Resistance/susceptibility to Echinococcus multilocularis infection and cytokine profile in humans. II. Influence of the HLA B8, DR3, DQ2 haplotype

• Published in: Clinical and experimental immunology Vol. 121; no. 3; pp. 491 - 498
• Main Authors: Godot, V., Harraga, S., Beurton, I., Tiberghien, P., Sarciron, E., Gottstein, B., Vuitton, D. A.
• Format: Journal Article
• Language: English
• Published: Oxford, UK Blackwell Science Ltd 01.09.2000; Blackwell; Blackwell Science Inc
• Subjects: alveolar echinococcosis; Animals; Antigens, Helminth - administration & dosage; Antigens, Helminth - isolation & purification; Biological and medical sciences; Case-Control Studies; cellular immunity; Cytokines - genetics; Cytokines - metabolism; Diseases caused by cestodes; Echinococcoses; Echinococcosis - etiology; Echinococcosis - genetics; Echinococcosis - immunology; Echinococcus - immunology; Echinococcus multilocularis; g-Interferon; Haplotypes; Helminthic diseases; histocompatibility locus HLA; HLA Antigens - genetics; HLA-B8 Antigen - genetics; HLA-DQ Antigens - genetics; HLA-DR3 Antigen - genetics; Humans; IL‐10; IL‐5; Immunity to Infection; In Vitro Techniques; Infectious diseases; Interferon-gamma - genetics; Interferon-gamma - metabolism; interferon‐gamma; Interleukin-10 - genetics; Interleukin-10 - metabolism; Interleukin-5 - genetics; Interleukin-5 - metabolism; Leukocytes, Mononuclear - immunology; Medical sciences; Parasitic diseases; RNA, Messenger - genetics; RNA, Messenger - metabolism; Th2 Cells - immunology; Tumor Necrosis Factor-alpha - metabolism; tumour necrosis factor; Human; HLA-System; Immune response; Major histocompatibility system; Cytokine; Class II histocompatibility antigen; Plathelmintha; Hepatic disease; Cellular immunity; Parasitosis; Cestoda; Helminthiasis; Cestode disease; Infection; Echinococcus multilocularis; Interleukin 5; Risk factor; Interleukin 10; Helmintha; Digestive diseases; Invertebrata; Echinococciasis; Haplotype; Gamma interferon
• ISSN: 0009-9104; 1365-2249
• DOI: 10.1046/j.1365-2249.2000.01309.x

Differences have been shown between HLA characteristics of patients with different courses of alveolar echinococcosis (AE). Notably the HLA B8, DR3, DQ2 haplotype was associated with more severe forms of this granulomatous parasitic disease.
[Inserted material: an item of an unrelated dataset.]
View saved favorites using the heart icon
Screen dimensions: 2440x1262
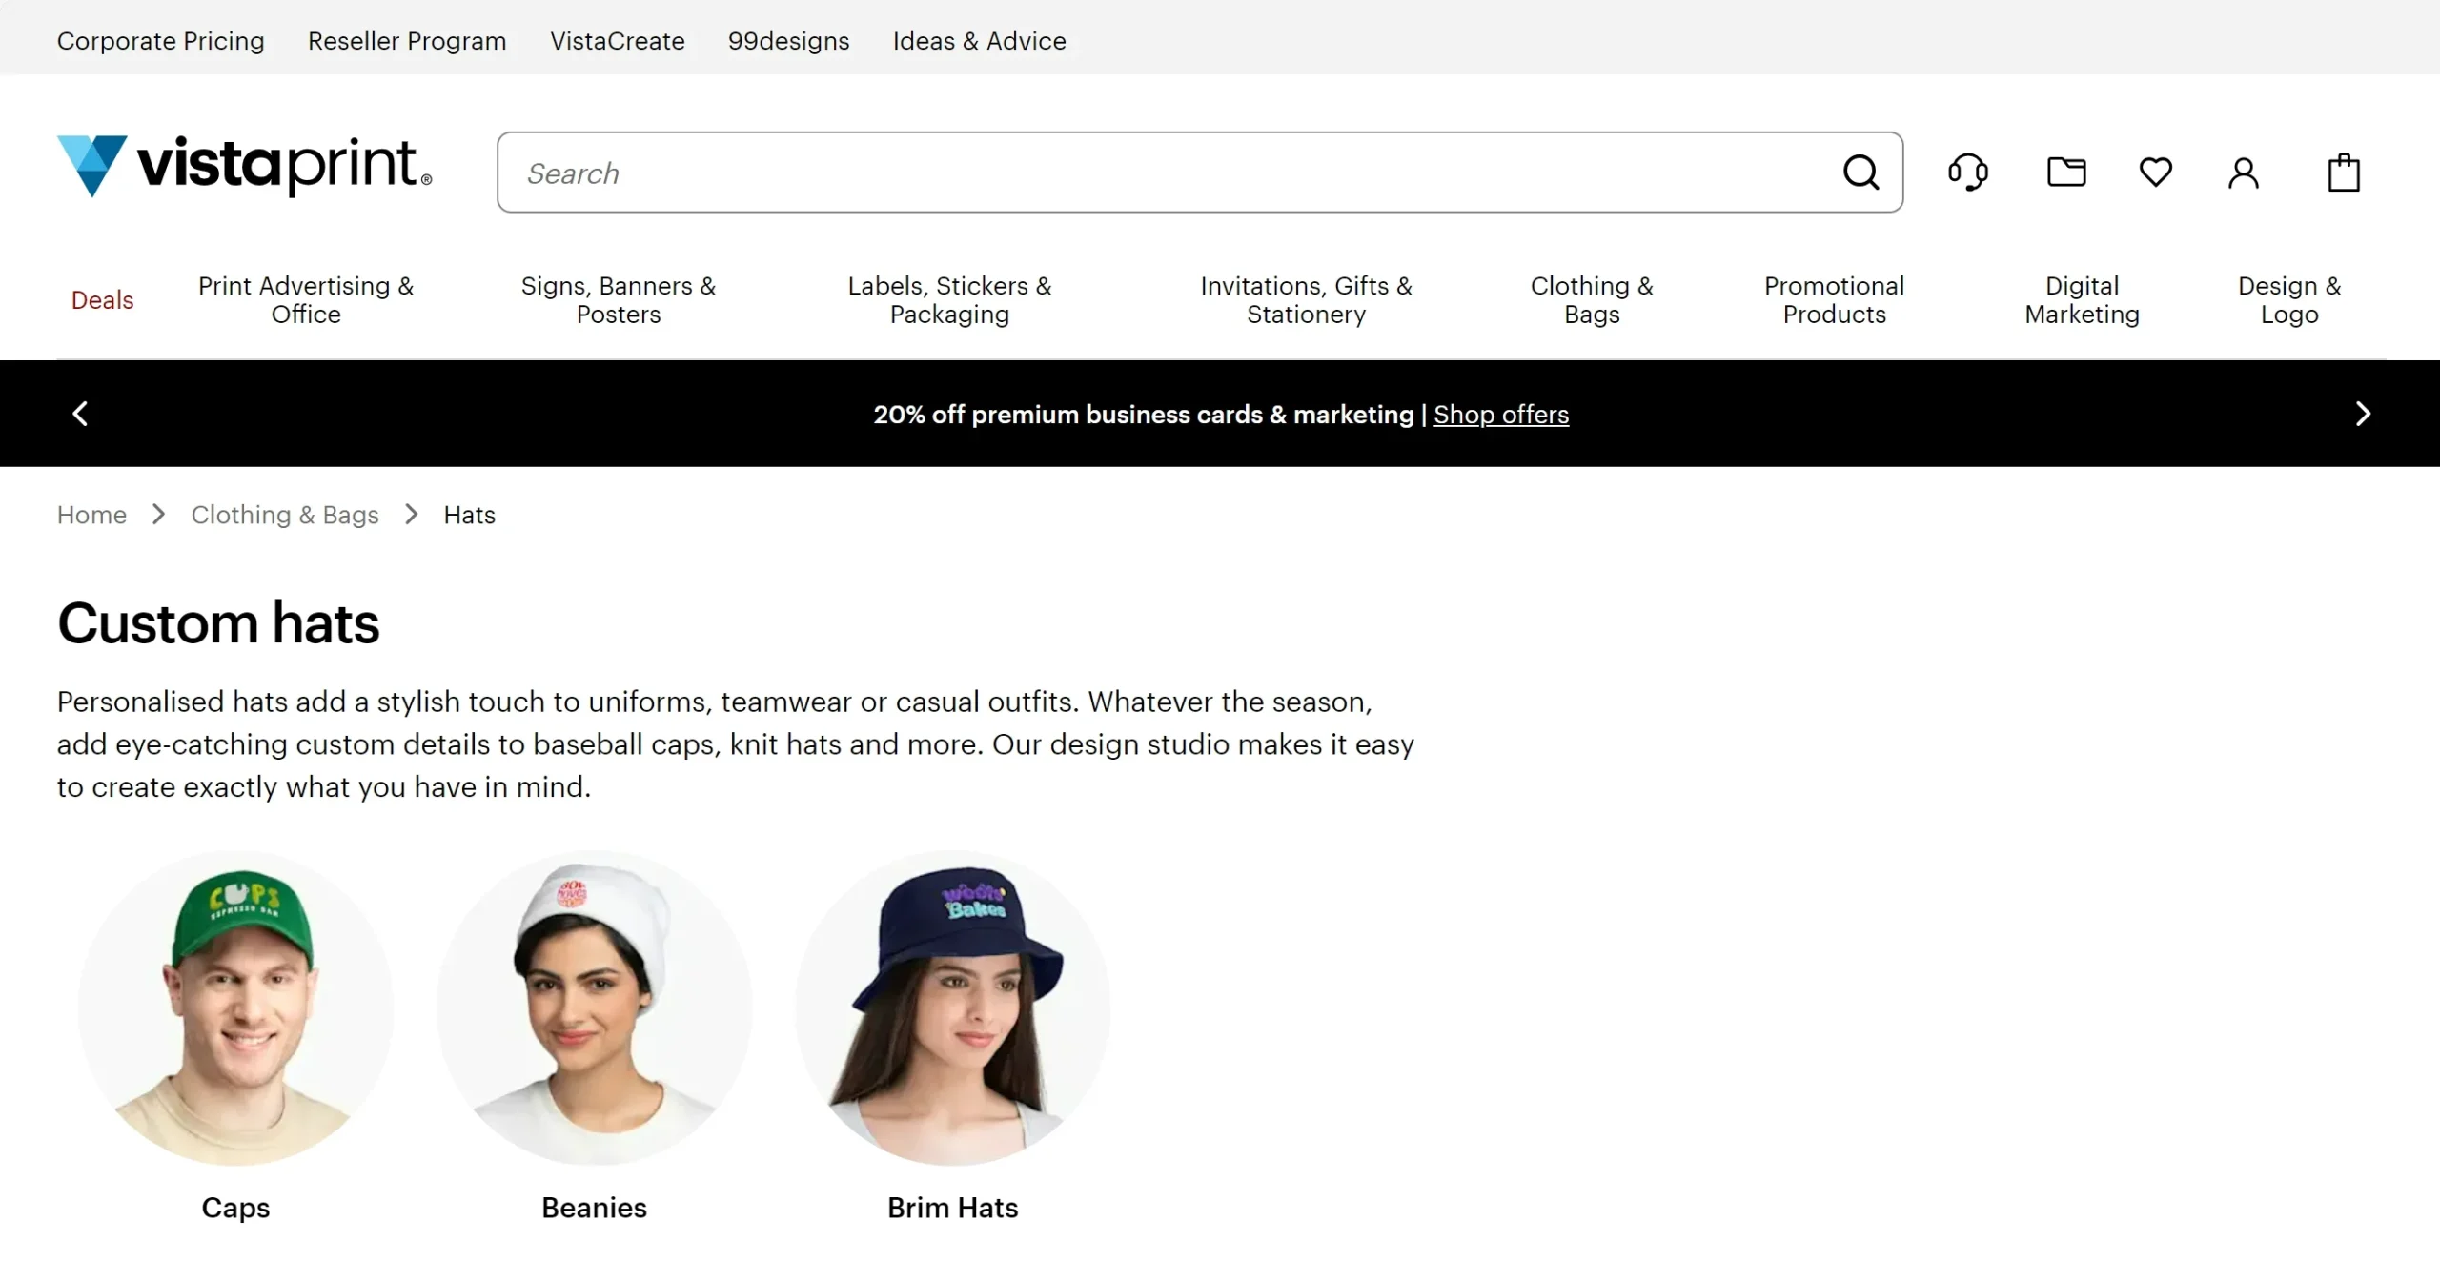(x=2156, y=172)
We compared IL‐10, IL‐5, interferon‐gamma (IFN‐γ) and tumour necrosis factor (TNF) secretion by peripheral blood mononuclear cells (PBMC) isolated from eight HLA‐DR3+, DQ2+, B8+ AE patients and from 10 HLA‐DR3−, DQ2−, B8− patients after non‐specific mitogenic and specific Echinococcus multilocularis antigenic in vitro stimulation. PBMC from seven HLA‐DR3+, DQ2+, B8+ healthy subjects and nine HLA‐DR3−, DQ2−, B8− subjects were also studied as controls. PBMC from AE patients with HLA DR3+, DQ2+ haplotype secreted higher levels of IL‐10 without any stimulation and after specific antigenic stimulation than did patients without this haplotype. Higher levels of IL‐5 and IFN‐γ were also produced by these patients' PBMC after stimulation with non‐purified parasitic antigenic preparations; however, the specific alkaline phosphatase antigen extracted from E. multilocularis induced only Th2‐type cytokine secretion. A spontaneous secretion of TNF by HLA DR3+, DQ2+ B8+ AE patients was also found. These results suggest that HLA characteristics of the host can influence immune‐mediated mechanisms, and thus the course of AE in humans; specific antigenic components of E. multilocularis could contribute to the preferential Th2‐type cytokine production favoured by the genetic background of the host.